House of Commons photo

Crucial Fact

  • His favourite word was budget.

Last in Parliament October 2015, as Conservative MP for Burlington (Ontario)

Lost his last election, in 2015, with 43% of the vote.

Statements in the House

Controlled Drugs and Substances Act April 15th, 2008

Mr. Speaker, I thank the member for Peace River for highlighting the penalty side of Bill C-26. I also congratulate him for his personal work on justice issues that deal with drugs and for his private member's bill, which is now in the other place for review.

The member did an excellent job of highlighting the changes the bill would make to increase penalties for those involved in serious drug crime and in the production and sale of drugs to others.

Could he tell the House what the bill will mean to his community of Peace River and his young family with respect to making it a safer place to live?

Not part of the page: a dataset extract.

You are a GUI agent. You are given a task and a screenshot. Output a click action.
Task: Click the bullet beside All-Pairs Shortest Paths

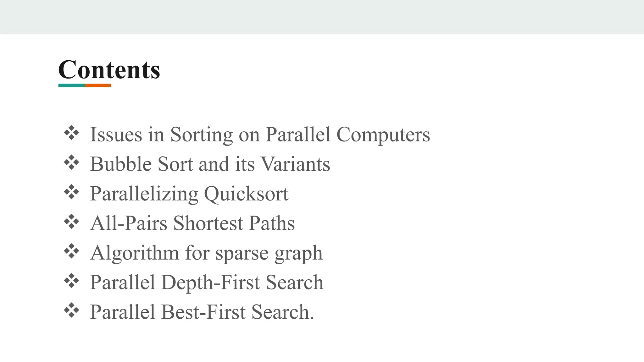click(x=71, y=222)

Controlled Drugs and Substances Act April 15th, 2008

Mr. Speaker, the member for Dufferin—Caledon's review was enlightening to me and I am sure others who heard him speak on the production of drugs, how that happens and how easily it can be done. He indicated that access to a computer could give one the knowhow and that the ingredients were easily found.

This week is National Victims of Crime Awareness Week, during which we celebrate everything we try to do to help victims of crime. In getting tough on drug dealers, could he give us his opinion on what the bill would do to help victims of crime?

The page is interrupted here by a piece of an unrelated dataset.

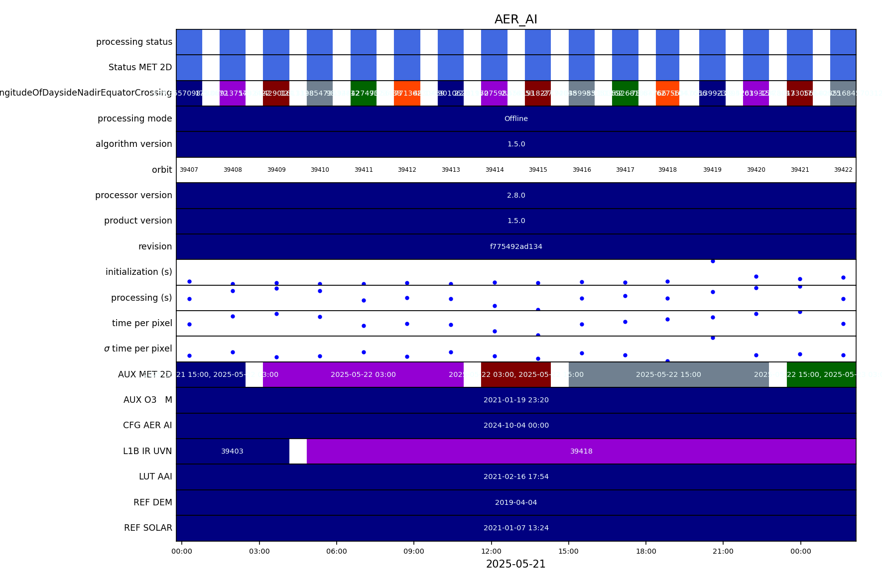Select the highest initialization data point
The image size is (882, 588).
pyautogui.click(x=712, y=261)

Controlled Drugs and Substances Act April 15th, 2008

Mr. Speaker, the hon. member mentioned that the Conservatives had a great opportunity to make good changes to the Controlled Drugs and Substances Act. We think we are making good changes.

Liberal Party members had the authority and opportunity for 13 years in this House to make changes, but they did not make any critical changes in this area. As a member of the Liberal Party, how does the member feel about the performance of the Liberal Party for the 13 years that it did nothing on this file?

Controlled Drugs and Substances Act April 15th, 2008

Mr. Speaker, I want the member for Abbotsford to know that this an issue not just in Abbotsford but also in my riding of Burlington.

I sent out a questionnaire to my constituents asking them for their response to our getting tough on crime and drug dealers. It was the biggest response I have received from any mailing to my constituents. By far, the response was that we need to be doing something, that we are on the right track and that we are making things happen.

As a member of Parliament, I visited the local police chief for the region of Halton and he clearly indicated to me that getting tough on crime, particularly drug crimes, is the way to go.

This is National Victims of Crime Awareness Week and he did a great job in terms of highlighting how important that is. Could he tell the House who he considers to be the victims in the drug crime business and how this would affect them?

Committees of the House April 10th, 2008

I am always learning from you, Mr. Speaker. Thank you for that clarification.

Committees of the House April 10th, 2008

Mr. Speaker, I have one point of clarification and then I will go and watch the hockey game.

The other three parties in the House put together supplementary reports. There is none from the Liberal Party, so I assume the members agree with what is in the report, including what we found:

As noted at the beginning of this report, the testimony received by the Committee in relation to the Mulroney Airbus settlement revealed many material inconsistencies and contradiction.

The Committee heard witness statements that could not be reconciled with other witness testimony, and in some cases, witness accounts of certain incidents were challenged by persons outside the Committee hearing process. Given the passage of time in relation to these events, the fact that some of the participants are deceased, and the vast array of documentation, much of which has yet to be obtained, let alone fully examined, it is difficult to completely resolve such inconsistencies.

My question for the member, who gave an excellent speech and of course completely unbiased, is this: Do you agree with what is in the report prepared by the researchers, which the committee supported, and do you agree with the statement that is part of the conclusions?

Committees of the House April 10th, 2008

Mr. Speaker, the hon. member just went through a few names and talked about their ethics.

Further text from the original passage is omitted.